_Tasks to perform_
**1)** According to the school security article, in what year was the Partner Alliance for Safer Schools first established?
**2)** Please return the part of the school security article between "As PASS Advisory" and "building is required.", inclusive, copied word for word.

_Reading text_
## begin
A Unified Approach to School Security

June 2, 2024
PASS school safety guidelines recommend electronic access control and indicator locks

First established in 2014, the Partner Alliance for Safer Schools (PASS) brings together expertise from the education, public safety and industry communities to develop and support a coordinated approach to making effective use of proven security practices specific to K-12 environments, and informed decisions on security investments.

PASS is led by a multidisciplinary team of volunteers, supported by the PASS Advisory Council representing partners from the public and private sectors. PASS leadership is tasked with:

·       Building relationships across the education, public safety and industry communities in support of the PASS mission

·       Ensuring the PASS Safety and Security Guidelines for K-12 Schools and related tools and resources are up to date and informed by appropriate subject matter expertise and reflect best practices specific to K-12 environments

·       Educating stakeholders concerning PASS resources through speaking engagements, written communications, organizational partnerships and other mechanisms

By taking a layered approach to school security, PASS addresses and provides recommendations for securing all areas of a school, from the perimeter to the individual classroom, with recommendations and best practices. For more information on the recommendations, including a checklist with each of the tiers provided, visit www.passk12.org.

As PASS Advisory Board Chair Guy Grace points out, controlling access to school buildings is fundamental to securing the school environment. “What we're recommending is considering electronic access control on more of your doors to expand your building operations and your daily school-business continuity, but also to facilitate emergency access in a more organized way,” Grace explains.

While access control can consist of both mechanical and electronic systems, PASS recommends that a limited number of key-operated openings should be provided to allow access to different areas of the property, parking lot, and building from the exterior if alternate access to the building is required.

“Electronic access control is a preferred approach, as electronics allow control to specific openings at specific times,” says Grace, noting that emergency access through a card or credential device should be provided at multiple locations around the building, or at property and parking lot perimeters if secured, to ensure rapid access. “Districts should provide access credentials to all emergency responders. One way this could be accomplished is by issuing all area law enforcement officers a key card or key fob that would access the currently installed card readers. Many school districts have found issuing law enforcement credentials to be very valuable in helping in the response to emergencies on campuses. With that in mind, I would recommend that as card readers are replaced or updated that a mobile credential capability is considered.”

Classroom Locks

Whether mechanical or electronic locks are installed at classroom, Shelter in Place or interior openings, interior doors should comply with appropriate locally enforced building codes for new educational occupancies, existing educational occupancies, new day care occupancies, existing day care occupancies, new business occupancies, existing business occupancies and the Americans with Disabilities Act (ADA), according to latest PASS guidelines, which recommend that school administrators work with local life safety experts to determine code compliance related to securing classroom/interior doors.
## end
_Supplied information_
## begin
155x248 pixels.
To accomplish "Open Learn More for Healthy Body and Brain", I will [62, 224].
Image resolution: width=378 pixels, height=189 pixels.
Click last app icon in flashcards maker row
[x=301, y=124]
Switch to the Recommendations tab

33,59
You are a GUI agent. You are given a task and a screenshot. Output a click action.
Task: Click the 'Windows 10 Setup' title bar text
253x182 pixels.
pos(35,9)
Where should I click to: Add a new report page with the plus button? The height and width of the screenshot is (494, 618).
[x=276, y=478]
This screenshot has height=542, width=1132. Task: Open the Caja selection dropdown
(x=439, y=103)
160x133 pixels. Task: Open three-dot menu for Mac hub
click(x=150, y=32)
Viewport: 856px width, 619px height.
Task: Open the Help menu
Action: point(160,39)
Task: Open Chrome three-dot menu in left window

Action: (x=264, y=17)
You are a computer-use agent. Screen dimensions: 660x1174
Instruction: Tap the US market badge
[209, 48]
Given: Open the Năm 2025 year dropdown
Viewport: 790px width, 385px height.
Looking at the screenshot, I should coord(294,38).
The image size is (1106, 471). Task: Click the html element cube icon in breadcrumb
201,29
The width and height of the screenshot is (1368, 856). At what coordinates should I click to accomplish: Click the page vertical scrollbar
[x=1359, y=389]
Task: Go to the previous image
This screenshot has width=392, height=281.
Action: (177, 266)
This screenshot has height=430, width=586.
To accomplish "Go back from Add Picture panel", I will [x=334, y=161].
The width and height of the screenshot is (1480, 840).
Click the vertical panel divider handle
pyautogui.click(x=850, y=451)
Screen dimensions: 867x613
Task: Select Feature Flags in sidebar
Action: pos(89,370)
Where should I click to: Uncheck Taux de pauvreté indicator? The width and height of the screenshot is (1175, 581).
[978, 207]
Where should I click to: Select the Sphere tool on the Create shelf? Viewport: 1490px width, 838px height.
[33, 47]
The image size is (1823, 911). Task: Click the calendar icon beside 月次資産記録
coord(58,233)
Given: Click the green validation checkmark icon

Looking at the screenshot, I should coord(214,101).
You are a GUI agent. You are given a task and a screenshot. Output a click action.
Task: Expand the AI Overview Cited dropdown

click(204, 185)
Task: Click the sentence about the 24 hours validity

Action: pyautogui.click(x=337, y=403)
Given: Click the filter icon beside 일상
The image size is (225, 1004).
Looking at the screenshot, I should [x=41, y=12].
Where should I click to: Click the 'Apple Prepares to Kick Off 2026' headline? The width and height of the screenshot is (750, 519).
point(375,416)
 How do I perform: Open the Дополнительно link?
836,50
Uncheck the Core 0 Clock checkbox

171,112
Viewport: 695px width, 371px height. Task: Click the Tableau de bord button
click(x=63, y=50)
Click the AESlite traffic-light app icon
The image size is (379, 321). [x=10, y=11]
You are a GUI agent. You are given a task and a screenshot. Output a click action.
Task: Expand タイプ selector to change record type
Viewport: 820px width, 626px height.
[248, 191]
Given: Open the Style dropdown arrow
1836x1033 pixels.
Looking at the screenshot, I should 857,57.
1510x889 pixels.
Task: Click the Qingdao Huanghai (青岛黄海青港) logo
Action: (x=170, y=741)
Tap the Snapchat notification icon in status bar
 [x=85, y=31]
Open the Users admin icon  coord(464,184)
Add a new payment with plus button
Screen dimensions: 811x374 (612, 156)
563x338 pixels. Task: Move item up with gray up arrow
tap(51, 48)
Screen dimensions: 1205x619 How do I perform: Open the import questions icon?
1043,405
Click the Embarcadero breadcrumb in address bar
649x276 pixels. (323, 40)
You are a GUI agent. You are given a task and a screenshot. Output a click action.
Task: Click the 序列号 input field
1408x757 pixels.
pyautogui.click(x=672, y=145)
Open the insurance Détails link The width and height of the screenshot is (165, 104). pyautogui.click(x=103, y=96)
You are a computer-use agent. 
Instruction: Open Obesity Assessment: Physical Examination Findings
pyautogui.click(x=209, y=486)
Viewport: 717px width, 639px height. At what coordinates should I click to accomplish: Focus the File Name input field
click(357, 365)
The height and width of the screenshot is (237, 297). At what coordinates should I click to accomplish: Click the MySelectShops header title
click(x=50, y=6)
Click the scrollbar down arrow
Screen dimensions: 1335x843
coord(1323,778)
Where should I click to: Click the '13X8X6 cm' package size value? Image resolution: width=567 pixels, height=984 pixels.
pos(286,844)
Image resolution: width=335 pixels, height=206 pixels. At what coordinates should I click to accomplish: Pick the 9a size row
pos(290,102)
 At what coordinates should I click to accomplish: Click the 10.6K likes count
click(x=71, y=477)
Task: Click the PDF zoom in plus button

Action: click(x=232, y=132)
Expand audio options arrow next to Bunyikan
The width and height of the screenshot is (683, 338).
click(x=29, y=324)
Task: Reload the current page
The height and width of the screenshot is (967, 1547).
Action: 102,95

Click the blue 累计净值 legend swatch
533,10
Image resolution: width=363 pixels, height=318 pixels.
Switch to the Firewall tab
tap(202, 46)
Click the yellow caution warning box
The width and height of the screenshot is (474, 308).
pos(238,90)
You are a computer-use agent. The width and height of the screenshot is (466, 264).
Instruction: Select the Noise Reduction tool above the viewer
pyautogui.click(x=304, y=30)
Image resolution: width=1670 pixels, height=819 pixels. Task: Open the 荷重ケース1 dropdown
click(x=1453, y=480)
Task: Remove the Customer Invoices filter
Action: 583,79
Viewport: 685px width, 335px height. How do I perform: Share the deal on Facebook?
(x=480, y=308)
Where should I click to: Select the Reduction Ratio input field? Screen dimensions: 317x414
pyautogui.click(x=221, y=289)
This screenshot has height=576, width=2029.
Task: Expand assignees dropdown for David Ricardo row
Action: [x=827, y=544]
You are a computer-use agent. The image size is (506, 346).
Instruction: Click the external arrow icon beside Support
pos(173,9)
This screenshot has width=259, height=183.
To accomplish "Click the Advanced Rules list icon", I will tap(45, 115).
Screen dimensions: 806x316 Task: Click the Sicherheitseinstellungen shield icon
## end
_Replies_
**1)** 2014

**2)**
As PASS Advisory Board Chair Guy Grace points out, controlling access to school buildings is fundamental to securing the school environment. “What we're recommending is considering electronic access control on more of your doors to expand your building operations and your daily school-business continuity, but also to facilitate emergency access in a more organized way,” Grace explains.

While access control can consist of both mechanical and electronic systems, PASS recommends that a limited number of key-operated openings should be provided to allow access to different areas of the property, parking lot, and building from the exterior if alternate access to the building is required.